Entries on target coordinates
►

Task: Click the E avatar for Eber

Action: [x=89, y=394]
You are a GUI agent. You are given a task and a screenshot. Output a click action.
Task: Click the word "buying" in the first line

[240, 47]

◄

Given problem:
Rewrite the records above with "avatar" swapped for "icon", keeping every other character the same.

Exercise output:
Task: Click the E icon for Eber

Action: [x=89, y=394]
You are a GUI agent. You are given a task and a screenshot. Output a click action.
Task: Click the word "buying" in the first line

[240, 47]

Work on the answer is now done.